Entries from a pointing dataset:
- - - -

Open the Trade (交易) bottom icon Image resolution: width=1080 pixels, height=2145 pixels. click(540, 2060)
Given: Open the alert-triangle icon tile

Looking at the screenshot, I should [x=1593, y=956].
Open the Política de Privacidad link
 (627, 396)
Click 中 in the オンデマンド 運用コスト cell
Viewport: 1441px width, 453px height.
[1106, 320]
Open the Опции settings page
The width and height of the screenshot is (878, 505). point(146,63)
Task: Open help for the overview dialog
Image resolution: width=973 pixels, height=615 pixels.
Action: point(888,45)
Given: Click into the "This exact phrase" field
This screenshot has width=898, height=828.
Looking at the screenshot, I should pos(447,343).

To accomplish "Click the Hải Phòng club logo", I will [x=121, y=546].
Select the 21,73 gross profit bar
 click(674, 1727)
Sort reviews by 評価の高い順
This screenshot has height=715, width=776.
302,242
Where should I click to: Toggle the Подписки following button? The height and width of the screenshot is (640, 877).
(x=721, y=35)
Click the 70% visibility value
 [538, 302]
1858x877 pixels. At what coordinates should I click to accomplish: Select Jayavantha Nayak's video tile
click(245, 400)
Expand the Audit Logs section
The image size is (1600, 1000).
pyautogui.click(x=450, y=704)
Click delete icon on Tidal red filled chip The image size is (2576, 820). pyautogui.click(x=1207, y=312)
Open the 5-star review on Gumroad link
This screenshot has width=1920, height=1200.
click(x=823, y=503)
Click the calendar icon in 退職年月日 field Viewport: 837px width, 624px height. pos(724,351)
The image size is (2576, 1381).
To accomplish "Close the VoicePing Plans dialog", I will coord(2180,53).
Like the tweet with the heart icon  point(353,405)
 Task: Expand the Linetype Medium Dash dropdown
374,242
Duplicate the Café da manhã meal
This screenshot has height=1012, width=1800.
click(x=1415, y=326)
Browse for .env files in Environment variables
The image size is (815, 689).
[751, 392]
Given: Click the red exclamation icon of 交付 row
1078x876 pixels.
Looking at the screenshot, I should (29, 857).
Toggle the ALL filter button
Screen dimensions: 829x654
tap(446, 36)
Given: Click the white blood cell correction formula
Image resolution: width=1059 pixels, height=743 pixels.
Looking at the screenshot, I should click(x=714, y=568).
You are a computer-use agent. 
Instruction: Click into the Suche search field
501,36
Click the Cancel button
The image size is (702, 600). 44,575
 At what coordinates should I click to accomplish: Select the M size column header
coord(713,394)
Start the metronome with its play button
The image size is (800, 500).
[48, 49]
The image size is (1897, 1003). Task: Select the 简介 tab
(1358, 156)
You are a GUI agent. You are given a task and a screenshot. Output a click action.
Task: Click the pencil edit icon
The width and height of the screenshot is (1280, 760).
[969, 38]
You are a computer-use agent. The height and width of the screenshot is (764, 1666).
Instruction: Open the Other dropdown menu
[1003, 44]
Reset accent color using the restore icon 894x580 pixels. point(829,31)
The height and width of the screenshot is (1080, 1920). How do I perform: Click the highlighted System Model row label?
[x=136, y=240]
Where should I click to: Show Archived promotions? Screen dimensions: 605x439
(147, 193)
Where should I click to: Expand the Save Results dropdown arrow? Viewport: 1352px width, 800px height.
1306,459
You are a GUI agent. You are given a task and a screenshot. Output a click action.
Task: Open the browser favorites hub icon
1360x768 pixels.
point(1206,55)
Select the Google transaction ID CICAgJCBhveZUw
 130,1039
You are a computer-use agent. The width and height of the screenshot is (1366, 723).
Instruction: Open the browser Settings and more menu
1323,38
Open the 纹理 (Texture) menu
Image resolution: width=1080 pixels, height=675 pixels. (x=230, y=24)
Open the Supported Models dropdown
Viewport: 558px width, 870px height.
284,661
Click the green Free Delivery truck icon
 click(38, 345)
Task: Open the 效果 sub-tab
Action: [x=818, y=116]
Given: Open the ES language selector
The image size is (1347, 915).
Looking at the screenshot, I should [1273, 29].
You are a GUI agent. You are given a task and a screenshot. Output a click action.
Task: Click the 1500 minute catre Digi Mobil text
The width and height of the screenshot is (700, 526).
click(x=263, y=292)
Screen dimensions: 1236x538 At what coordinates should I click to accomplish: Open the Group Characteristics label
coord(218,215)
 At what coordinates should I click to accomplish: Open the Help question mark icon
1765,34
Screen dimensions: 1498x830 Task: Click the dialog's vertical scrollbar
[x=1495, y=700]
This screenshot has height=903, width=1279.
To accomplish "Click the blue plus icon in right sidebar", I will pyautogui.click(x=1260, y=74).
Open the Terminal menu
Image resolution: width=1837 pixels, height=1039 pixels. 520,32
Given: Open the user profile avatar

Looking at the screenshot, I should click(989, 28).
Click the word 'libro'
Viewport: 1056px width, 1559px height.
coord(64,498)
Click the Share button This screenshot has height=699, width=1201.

- - - -

Put the lines of all the entries above into a Markdown table with the columns "Row" and "Line", one numbered row per line and blank lines omitted.

| Row | Line |
|---|---|
| 1 | Open the Trade (交易) bottom icon Image resolution: width=1080 pixels, height=2145 pixels. click(540, 2060) |
| 2 | Given: Open the alert-triangle icon tile |
| 3 | Looking at the screenshot, I should [x=1593, y=956]. |
| 4 | Open the Política de Privacidad link |
| 5 |  (627, 396) |
| 6 | Click 中 in the オンデマンド 運用コスト cell |
| 7 | Viewport: 1441px width, 453px height. |
| 8 | [1106, 320] |
| 9 | Open the Опции settings page |
| 10 | The width and height of the screenshot is (878, 505). point(146,63) |
| 11 | Task: Open help for the overview dialog |
| 12 | Image resolution: width=973 pixels, height=615 pixels. |
| 13 | Action: point(888,45) |
| 14 | Given: Click into the "This exact phrase" field |
| 15 | This screenshot has width=898, height=828. |
| 16 | Looking at the screenshot, I should pos(447,343). |
| 17 | To accomplish "Click the Hải Phòng club logo", I will [x=121, y=546]. |
| 18 | Select the 21,73 gross profit bar |
| 19 |  click(674, 1727) |
| 20 | Sort reviews by 評価の高い順 |
| 21 | This screenshot has height=715, width=776. |
| 22 | 302,242 |
| 23 | Where should I click to: Toggle the Подписки following button? The height and width of the screenshot is (640, 877). |
| 24 | (x=721, y=35) |
| 25 | Click the 70% visibility value |
| 26 |  [538, 302] |
| 27 | 1858x877 pixels. At what coordinates should I click to accomplish: Select Jayavantha Nayak's video tile |
| 28 | click(245, 400) |
| 29 | Expand the Audit Logs section |
| 30 | The image size is (1600, 1000). |
| 31 | pyautogui.click(x=450, y=704) |
| 32 | Click delete icon on Tidal red filled chip The image size is (2576, 820). pyautogui.click(x=1207, y=312) |
| 33 | Open the 5-star review on Gumroad link |
| 34 | This screenshot has width=1920, height=1200. |
| 35 | click(x=823, y=503) |
| 36 | Click the calendar icon in 退職年月日 field Viewport: 837px width, 624px height. pos(724,351) |
| 37 | The image size is (2576, 1381). |
| 38 | To accomplish "Close the VoicePing Plans dialog", I will coord(2180,53). |
| 39 | Like the tweet with the heart icon  point(353,405) |
| 40 |  Task: Expand the Linetype Medium Dash dropdown |
| 41 | 374,242 |
| 42 | Duplicate the Café da manhã meal |
| 43 | This screenshot has height=1012, width=1800. |
| 44 | click(x=1415, y=326) |
| 45 | Browse for .env files in Environment variables |
| 46 | The image size is (815, 689). |
| 47 | [751, 392] |
| 48 | Given: Click the red exclamation icon of 交付 row |
| 49 | 1078x876 pixels. |
| 50 | Looking at the screenshot, I should (29, 857). |
| 51 | Toggle the ALL filter button |
| 52 | Screen dimensions: 829x654 |
| 53 | tap(446, 36) |
| 54 | Given: Click the white blood cell correction formula |
| 55 | Image resolution: width=1059 pixels, height=743 pixels. |
| 56 | Looking at the screenshot, I should click(x=714, y=568). |
| 57 | You are a computer-use agent.  |
| 58 | Instruction: Click into the Suche search field |
| 59 | 501,36 |
| 60 | Click the Cancel button |
| 61 | The image size is (702, 600). 44,575 |
| 62 |  At what coordinates should I click to accomplish: Select the M size column header |
| 63 | coord(713,394) |
| 64 | Start the metronome with its play button |
| 65 | The image size is (800, 500). |
| 66 | [48, 49] |
| 67 | The image size is (1897, 1003). Task: Select the 简介 tab |
| 68 | (1358, 156) |
| 69 | You are a GUI agent. You are given a task and a screenshot. Output a click action. |
| 70 | Task: Click the pencil edit icon |
| 71 | The width and height of the screenshot is (1280, 760). |
| 72 | [969, 38] |
| 73 | You are a computer-use agent. The height and width of the screenshot is (764, 1666). |
| 74 | Instruction: Open the Other dropdown menu |
| 75 | [1003, 44] |
| 76 | Reset accent color using the restore icon 894x580 pixels. point(829,31) |
| 77 | The height and width of the screenshot is (1080, 1920). How do I perform: Click the highlighted System Model row label? |
| 78 | [x=136, y=240] |
| 79 | Where should I click to: Show Archived promotions? Screen dimensions: 605x439 |
| 80 | (147, 193) |
| 81 | Where should I click to: Expand the Save Results dropdown arrow? Viewport: 1352px width, 800px height. |
| 82 | 1306,459 |
| 83 | You are a GUI agent. You are given a task and a screenshot. Output a click action. |
| 84 | Task: Open the browser favorites hub icon |
| 85 | 1360x768 pixels. |
| 86 | point(1206,55) |
| 87 | Select the Google transaction ID CICAgJCBhveZUw |
| 88 |  130,1039 |
| 89 | You are a computer-use agent. The width and height of the screenshot is (1366, 723). |
| 90 | Instruction: Open the browser Settings and more menu |
| 91 | 1323,38 |
| 92 | Open the 纹理 (Texture) menu |
| 93 | Image resolution: width=1080 pixels, height=675 pixels. (x=230, y=24) |
| 94 | Open the Supported Models dropdown |
| 95 | Viewport: 558px width, 870px height. |
| 96 | 284,661 |
| 97 | Click the green Free Delivery truck icon |
| 98 |  click(38, 345) |
| 99 | Task: Open the 效果 sub-tab |
| 100 | Action: [x=818, y=116] |
| 101 | Given: Open the ES language selector |
| 102 | The image size is (1347, 915). |
| 103 | Looking at the screenshot, I should [1273, 29]. |
| 104 | You are a GUI agent. You are given a task and a screenshot. Output a click action. |
| 105 | Task: Click the 1500 minute catre Digi Mobil text |
| 106 | The width and height of the screenshot is (700, 526). |
| 107 | click(x=263, y=292) |
| 108 | Screen dimensions: 1236x538 At what coordinates should I click to accomplish: Open the Group Characteristics label |
| 109 | coord(218,215) |
| 110 |  At what coordinates should I click to accomplish: Open the Help question mark icon |
| 111 | 1765,34 |
| 112 | Screen dimensions: 1498x830 Task: Click the dialog's vertical scrollbar |
| 113 | [x=1495, y=700] |
| 114 | This screenshot has height=903, width=1279. |
| 115 | To accomplish "Click the blue plus icon in right sidebar", I will pyautogui.click(x=1260, y=74). |
| 116 | Open the Terminal menu |
| 117 | Image resolution: width=1837 pixels, height=1039 pixels. 520,32 |
| 118 | Given: Open the user profile avatar |
| 119 | Looking at the screenshot, I should click(989, 28). |
| 120 | Click the word 'libro' |
| 121 | Viewport: 1056px width, 1559px height. |
| 122 | coord(64,498) |
| 123 | Click the Share button This screenshot has height=699, width=1201. |